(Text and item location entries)
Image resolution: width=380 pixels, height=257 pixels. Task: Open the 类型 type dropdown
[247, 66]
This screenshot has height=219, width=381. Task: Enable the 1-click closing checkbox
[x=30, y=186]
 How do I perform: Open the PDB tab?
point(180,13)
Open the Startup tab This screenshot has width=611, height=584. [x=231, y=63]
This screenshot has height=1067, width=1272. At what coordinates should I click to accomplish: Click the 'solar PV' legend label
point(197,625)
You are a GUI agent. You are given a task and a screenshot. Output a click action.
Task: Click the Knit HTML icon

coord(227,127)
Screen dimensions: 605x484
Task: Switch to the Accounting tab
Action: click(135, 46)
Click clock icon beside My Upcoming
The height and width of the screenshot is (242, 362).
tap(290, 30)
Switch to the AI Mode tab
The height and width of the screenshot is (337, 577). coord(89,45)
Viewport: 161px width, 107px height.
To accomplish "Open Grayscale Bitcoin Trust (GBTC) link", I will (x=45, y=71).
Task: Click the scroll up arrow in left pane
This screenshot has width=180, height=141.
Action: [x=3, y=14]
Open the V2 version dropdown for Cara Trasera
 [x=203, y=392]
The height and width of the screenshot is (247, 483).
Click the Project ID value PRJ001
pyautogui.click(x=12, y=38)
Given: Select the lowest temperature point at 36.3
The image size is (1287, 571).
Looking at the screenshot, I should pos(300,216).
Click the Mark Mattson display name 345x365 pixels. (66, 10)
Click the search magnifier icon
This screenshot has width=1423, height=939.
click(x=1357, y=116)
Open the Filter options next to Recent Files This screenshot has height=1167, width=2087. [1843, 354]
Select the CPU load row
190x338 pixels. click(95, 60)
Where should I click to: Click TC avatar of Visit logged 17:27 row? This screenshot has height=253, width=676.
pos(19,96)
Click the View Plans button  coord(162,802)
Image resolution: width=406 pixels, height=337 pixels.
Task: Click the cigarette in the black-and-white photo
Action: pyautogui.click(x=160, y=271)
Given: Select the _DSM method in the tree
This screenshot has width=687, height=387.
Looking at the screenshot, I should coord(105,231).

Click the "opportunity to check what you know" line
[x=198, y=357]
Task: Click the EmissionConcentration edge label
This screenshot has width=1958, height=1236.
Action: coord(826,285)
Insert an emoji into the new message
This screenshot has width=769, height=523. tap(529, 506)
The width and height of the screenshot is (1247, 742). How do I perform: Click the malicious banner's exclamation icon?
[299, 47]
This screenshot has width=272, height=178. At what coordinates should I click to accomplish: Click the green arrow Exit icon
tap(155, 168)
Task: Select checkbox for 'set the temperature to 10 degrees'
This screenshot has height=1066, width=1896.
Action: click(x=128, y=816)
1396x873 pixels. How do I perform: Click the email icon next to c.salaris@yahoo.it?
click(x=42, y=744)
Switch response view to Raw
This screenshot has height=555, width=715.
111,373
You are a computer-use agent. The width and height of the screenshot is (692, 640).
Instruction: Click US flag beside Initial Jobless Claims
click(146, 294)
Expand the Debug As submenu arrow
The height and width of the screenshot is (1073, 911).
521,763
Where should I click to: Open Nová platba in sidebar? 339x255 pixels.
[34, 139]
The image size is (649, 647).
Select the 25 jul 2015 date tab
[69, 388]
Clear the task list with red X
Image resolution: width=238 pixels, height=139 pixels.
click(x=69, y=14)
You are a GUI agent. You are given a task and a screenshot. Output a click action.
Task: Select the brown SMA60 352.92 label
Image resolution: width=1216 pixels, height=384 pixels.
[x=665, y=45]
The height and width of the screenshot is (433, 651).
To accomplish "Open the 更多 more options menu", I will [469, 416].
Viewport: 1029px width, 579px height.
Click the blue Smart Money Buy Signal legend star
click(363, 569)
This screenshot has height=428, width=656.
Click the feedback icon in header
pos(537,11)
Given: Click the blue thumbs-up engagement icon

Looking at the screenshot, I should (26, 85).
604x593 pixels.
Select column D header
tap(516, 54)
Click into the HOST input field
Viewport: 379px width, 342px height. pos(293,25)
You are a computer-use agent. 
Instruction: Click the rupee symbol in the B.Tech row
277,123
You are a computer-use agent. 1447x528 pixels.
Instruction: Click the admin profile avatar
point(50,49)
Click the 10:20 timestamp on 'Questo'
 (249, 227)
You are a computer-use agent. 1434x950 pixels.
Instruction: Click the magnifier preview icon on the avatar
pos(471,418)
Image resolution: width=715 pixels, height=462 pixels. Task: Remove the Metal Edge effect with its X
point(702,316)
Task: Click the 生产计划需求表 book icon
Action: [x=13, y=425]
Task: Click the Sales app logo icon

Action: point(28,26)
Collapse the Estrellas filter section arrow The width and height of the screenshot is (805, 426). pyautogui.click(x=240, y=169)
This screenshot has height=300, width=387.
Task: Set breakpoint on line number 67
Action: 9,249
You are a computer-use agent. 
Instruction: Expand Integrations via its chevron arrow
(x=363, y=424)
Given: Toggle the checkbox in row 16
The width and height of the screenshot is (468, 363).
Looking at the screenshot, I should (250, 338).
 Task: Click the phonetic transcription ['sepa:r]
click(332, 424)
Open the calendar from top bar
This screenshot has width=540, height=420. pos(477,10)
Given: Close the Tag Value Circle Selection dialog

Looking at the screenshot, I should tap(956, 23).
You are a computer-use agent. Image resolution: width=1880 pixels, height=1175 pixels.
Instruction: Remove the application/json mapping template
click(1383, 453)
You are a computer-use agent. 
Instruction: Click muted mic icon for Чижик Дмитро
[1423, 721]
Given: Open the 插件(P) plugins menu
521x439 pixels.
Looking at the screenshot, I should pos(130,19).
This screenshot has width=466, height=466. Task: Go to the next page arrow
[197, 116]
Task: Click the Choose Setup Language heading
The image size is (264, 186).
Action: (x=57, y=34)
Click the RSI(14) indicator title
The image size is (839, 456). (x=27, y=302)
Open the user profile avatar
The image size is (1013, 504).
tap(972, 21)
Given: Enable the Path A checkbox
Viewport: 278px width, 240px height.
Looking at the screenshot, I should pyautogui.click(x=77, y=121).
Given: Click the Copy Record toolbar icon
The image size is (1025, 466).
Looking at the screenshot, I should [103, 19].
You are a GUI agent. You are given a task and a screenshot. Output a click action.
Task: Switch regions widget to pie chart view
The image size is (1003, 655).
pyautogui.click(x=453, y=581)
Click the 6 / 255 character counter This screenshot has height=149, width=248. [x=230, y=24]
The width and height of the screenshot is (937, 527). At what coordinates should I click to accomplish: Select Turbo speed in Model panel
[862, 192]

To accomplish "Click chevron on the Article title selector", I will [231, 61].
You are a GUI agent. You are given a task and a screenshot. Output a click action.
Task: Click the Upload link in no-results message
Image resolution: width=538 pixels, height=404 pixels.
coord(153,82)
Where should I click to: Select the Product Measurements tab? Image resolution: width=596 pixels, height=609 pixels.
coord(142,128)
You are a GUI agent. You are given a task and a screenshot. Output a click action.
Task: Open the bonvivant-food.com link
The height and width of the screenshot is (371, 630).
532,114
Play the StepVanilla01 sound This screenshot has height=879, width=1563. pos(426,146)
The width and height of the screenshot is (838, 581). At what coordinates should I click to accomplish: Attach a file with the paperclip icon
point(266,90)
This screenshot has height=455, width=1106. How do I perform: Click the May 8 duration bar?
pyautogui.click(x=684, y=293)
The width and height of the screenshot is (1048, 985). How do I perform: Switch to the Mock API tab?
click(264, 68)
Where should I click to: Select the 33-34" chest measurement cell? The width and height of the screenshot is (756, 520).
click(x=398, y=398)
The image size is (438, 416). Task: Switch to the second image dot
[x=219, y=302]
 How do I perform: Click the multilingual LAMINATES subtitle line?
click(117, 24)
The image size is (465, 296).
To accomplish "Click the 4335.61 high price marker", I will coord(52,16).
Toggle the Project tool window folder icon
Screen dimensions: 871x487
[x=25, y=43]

### What the exercise asks
Reproduce verbatim the rows from the line containing "Switch to the AI Mode tab" through the line containing "Looking at the screenshot, I should pos(300,216).", including both of those lines.

### Full answer
Switch to the AI Mode tab
The height and width of the screenshot is (337, 577). coord(89,45)
Viewport: 161px width, 107px height.
To accomplish "Open Grayscale Bitcoin Trust (GBTC) link", I will (x=45, y=71).
Task: Click the scroll up arrow in left pane
This screenshot has width=180, height=141.
Action: [x=3, y=14]
Open the V2 version dropdown for Cara Trasera
 [x=203, y=392]
The height and width of the screenshot is (247, 483).
Click the Project ID value PRJ001
pyautogui.click(x=12, y=38)
Given: Select the lowest temperature point at 36.3
The image size is (1287, 571).
Looking at the screenshot, I should pos(300,216).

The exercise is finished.